According to the U.S. Census Bureau, North Hampton has a total area of 37.3 sqkm, of which 36.0 sqkm are land and 1.3 sqkm are water, comprising 3.46% of the town. The highest point in North Hampton is the summit of Pine Hill, at 160 ft above sea level, on the town's western border. The town is drained to the east by the Little River, which flows directly to the Atlantic Ocean, and to the northwest by the Winnicut River, which flows to Great Bay, which in turn reaches the Atlantic by way of the Piscataqua River through Portsmouth.

==Demographics==

As of the census of 2000, there were 4,259 people, 1,671 households, and 1,234 families residing in the town. The population density was 306.3 PD/sqmi. There were 1,782 housing units at an average density of 128.1 /sqmi. The racial makeup of the town was 98.40% White, 0.31% African American, 0.05% Native American, 0.63% Asian, 0.21% from other races, and 0.40% from two or more races. Hispanic or Latino of any race were 0.77% of the population.

There were 1,671 households, out of which 29.8% had children under the age of 18 living with them, 64.6% were married couples living together, 7.0% had a female householder with no husband present, and 26.1% were non-families. 20.0% of all households were made up of individuals, and 8.3% had someone living alone who was 65 years of age or older. The average household size was 2.55 and the average family size was 2.96.

In the town, the population was spread out, with 23.3% under the age of 18, 4.4% from 18 to 24, 27.4% from 25 to 44, 30.5% from 45 to 64, and 14.3% who were 65 years of age or older. The median age was 42 years. For every 100 females, there were 95.3 males. For every 100 females age 18 and over, there were 94.3 males.

The median income for a household in the town was $66,696, and the median income for a family was $72,500. Males had a median income of $51,451 versus $31,512 for females.

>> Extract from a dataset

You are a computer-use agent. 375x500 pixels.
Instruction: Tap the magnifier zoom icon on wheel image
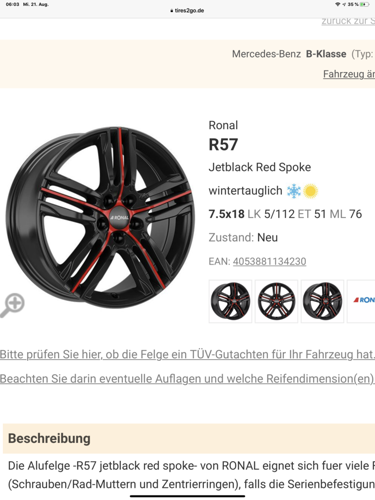click(x=12, y=305)
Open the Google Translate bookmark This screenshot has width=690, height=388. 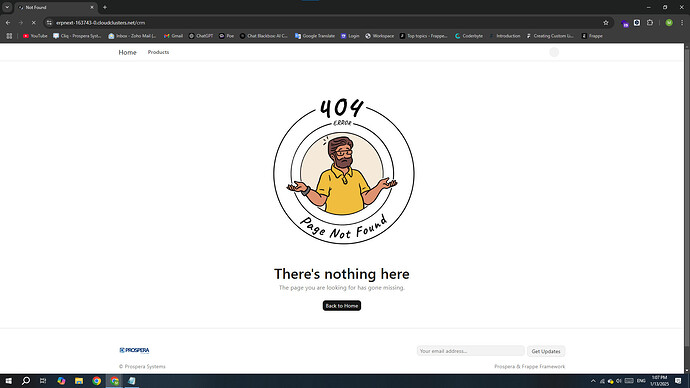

The per capita income for the town was $34,187. About 1.6% of families and 3.3% of the population were below the poverty line, including 0.7% of those under age 18 and 6.1% of those age 65 or over.

Historical population
| Census | Pop. | Note | %± |
| 1790 | 657 |  | — |
| 1800 | 653 |  | −0.6% |
| 1810 | 651 |  | −0.3% |
| 1820 | 764 |  | 17.4% |
| 1830 | 767 |  | 0.4% |
| 1840 | 885 |  | 15.4% |
| 1850 | 822 |  | −7.1% |
| 1860 | 771 |  | −6.2% |
| 1870 | 723 |  | −6.2% |
| 1880 | 774 |  | 7.1% |
| 1890 | 804 |  | 3.9% |
| 1900 | 812 |  | 1.0% |
| 1910 | 782 |  | −3.7% |
| 1920 | 677 |  | −13.4% |
| 1930 | 695 |  | 2.7% |
| 1940 | 818 |  | 17.7% |
| 1950 | 1,104 |  | 35.0% |
| 1960 | 1,910 |  | 73.0% |
| 1970 | 3,259 |  | 70.6% |
| 1980 | 3,425 |  | 5.1% |
| 1990 | 3,637 |  | 6.2% |
| 2000 | 4,259 |  | 17.1% |
| 2010 | 4,301 |  | 1.0% |
| 2020 | 4,538 |  | 5.5% |
U.S. Decennial Census

==Arts and culture==
Sites of interest include:

- Centennial Hall
- Drake Farm
- Fuller Gardens
- Little Boar's Head Historic District
- North Hampton State Beach
- North Hampton Town Hall
- Old North Hampton Library

==Infrastructure==
Highways include:
- U.S. Route 1
- New Hampshire Route 1A
- New Hampshire Route 151
- New Hampshire Route 111
- Interstate 95

== Notable people ==

- Henry Dearborn (1751–1829), general, US congressman from Massachusetts; 5th US Secretary of War
- Abraham Drake (1715–1781), commanded 2nd N.H. Militia during Saratoga campaign
- Alvan T. Fuller (1878–1958), 50th governor of Massachusetts (summer residence)
- Yvonne Furneaux (1926–2024), actress
- Ogden Nash (1902–1971), poet; buried in North Hampton
- Bonnie Newman (born 1945), politician
- Herbert Philbrick (1915–1993), Boston ad executive; noted Cold War citizen spy for the FBI

===Thoroughbreds===
- Mom's Command and Dancer's Image were notable thoroughbreds owned by Peter D. Fuller at Runnymede Farm in North Hampton; the former horse is buried there. Both horses are featured on a billboard along NH Route 111.